> TASK 1: Transcribe the passage of the text on the Nepalese manuscript filler symbol that opens with the words containing "In one of the" and closes with "word is pāke.".
> TASK 2: Summarize the text on the Nepalese manuscript filler symbol in two sentences.
> TASK 3: List every folio that the text on the Nepalese manuscript filler symbol cites as showing the symbol.

PROVIDED TEXT Start Marker

In one of the Nepalese manuscripts on which this project is based, the fifteenth-century Nepalese MS, MS Kathmandu NAK 5-333, there are mysterious characters at a few places. For example, on folio 371v:
Fol. 371v
they are the two similar characters on the fifth line from the top, in this enlargement:
Fol. 371v
and another example
Fol. 371r
Here, the surrounding word is pāke.
On folio 385v we have a line of them across the bottom side of a string-hole space:
Fol. 385v
And on 396r we have another line in the same setting below a string-hole:
Fol. 396r
F. 407r, not below a string-hole.
These symbols are not letters, since they don’t contribute to the surrounding text, but interrupt it. I have wondered whether they are the scribe expressing that his archetype has a string-hole at this place, perhaps, but I don’t see the symbols often enough for that. They occur rather rarely, every ten folios or so. The scribe uses other signs to mark missing or illegible akṣaras in his exemplar. He uses other signs to mark section or chapter endings. He uses other signs to fill up an unwanted space (like contemporary “this page deliberately empty”) or as an end-of-line hyphen. He uses other signs for exuberant decoration:
NEWA FLOWER U+1145A
After posting a query about this symbol to the INDOLOGY forum on 11 April 2021 [archive link], Prof. Birgit Kellner kindly sent us her observations of this and similar symbols in early Bengali-script manuscripts and permitted us to share them as a blog post on this site. That the sign occurs in our fifteenth-century Nepalese MS shows that the sign was known by scribes beyond the Bihar/Bengal area.
For a general study of this (p. 265) and similar signs, see .
Unicode representation
Following the Unicode Newa script encoding , we initially considered provisionally encoding this filling character as
<g ref="#thaayjaayekaa">
which is in fact defined in the unicode standard as follows:
This NEWA GAP FILLER character U+1144E displays as:The Unicode standard notes that this FILLER character can be represented by a variety of different visual glyphs. Further useful discussion and examples in the context of the Unicode standard are given by . See especially figures 42, 43 and 50.
But none of these representations is quite the same as our “conspicuous filler” glyph. So we have decided, rather, to encode it locally as,
<g ref="#newa-old-gap-filler"/>
This is correctly interpreted by Saktumiva and a custom character is provided in the font used by Saktumiva, Pedantic Indic.

PROVIDED TEXT End Marker
SOURCE DATA Start Marker

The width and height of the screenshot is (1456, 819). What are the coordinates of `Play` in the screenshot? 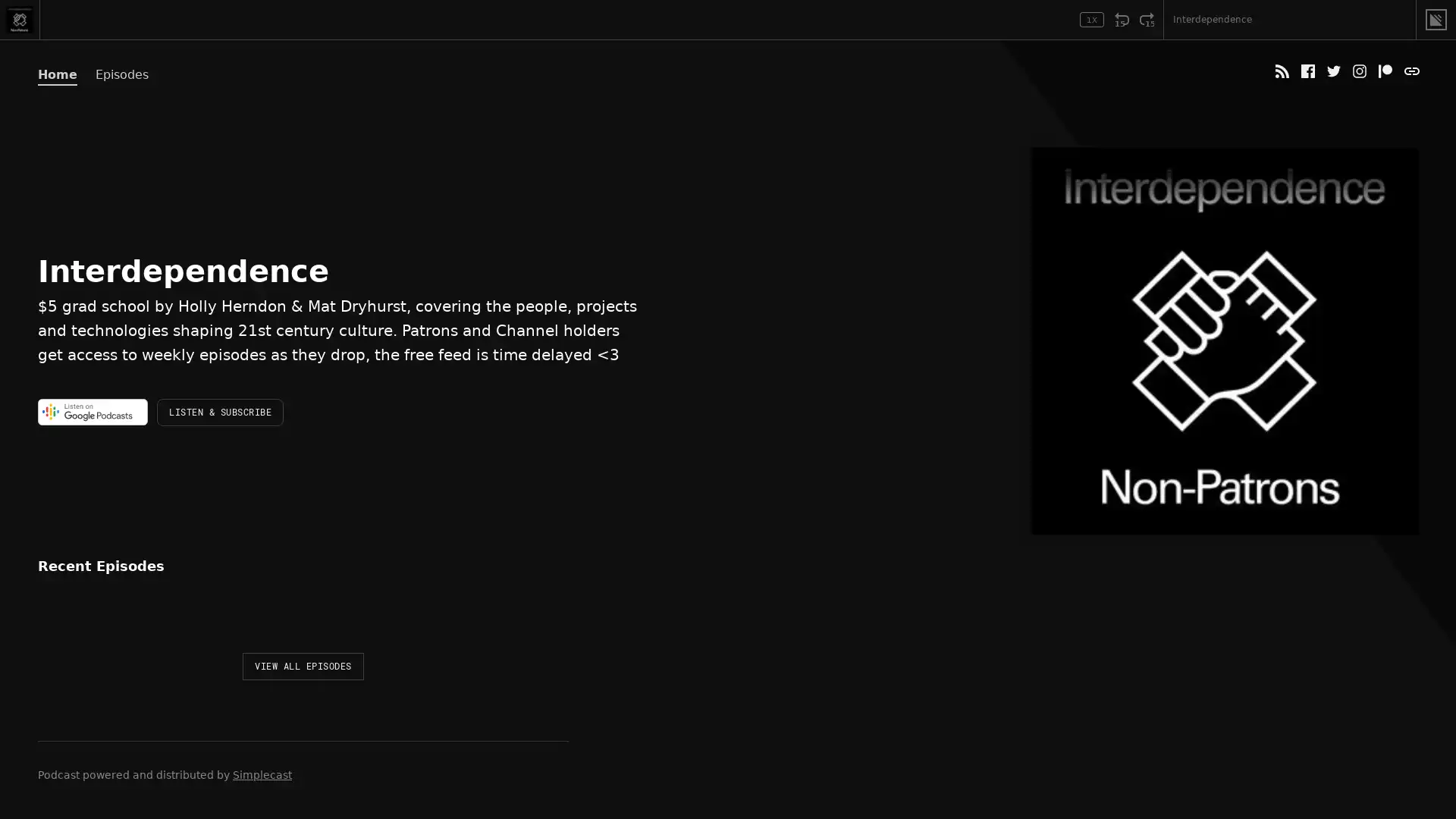 It's located at (55, 726).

SOURCE DATA End Marker

> ANSWER SPACE 1:
In one of the Nepalese manuscripts on which this project is based, the fifteenth-century Nepalese MS, MS Kathmandu NAK 5-333, there are mysterious characters at a few places. For example, on folio 371v:
Fol. 371v
they are the two similar characters on the fifth line from the top, in this enlargement:
Fol. 371v
and another example
Fol. 371r
Here, the surrounding word is pāke.

> ANSWER SPACE 2: The fifteenth-century Nepalese manuscript MS Kathmandu NAK 5-333 contains occasional mysterious symbols that interrupt the text rather than contributing to it, appearing roughly every ten folios and sometimes in a line beside a string-hole space. Because the Unicode NEWA GAP FILLER character U+1144E has representations that differ from this glyph, the project encodes the symbol locally as <g ref="#newa-old-gap-filler"/>, which Saktumiva interprets correctly with a custom character in its Pedantic Indic font.

> ANSWER SPACE 3:
- 371v
- 371r
- 385v
- 396r
- 407r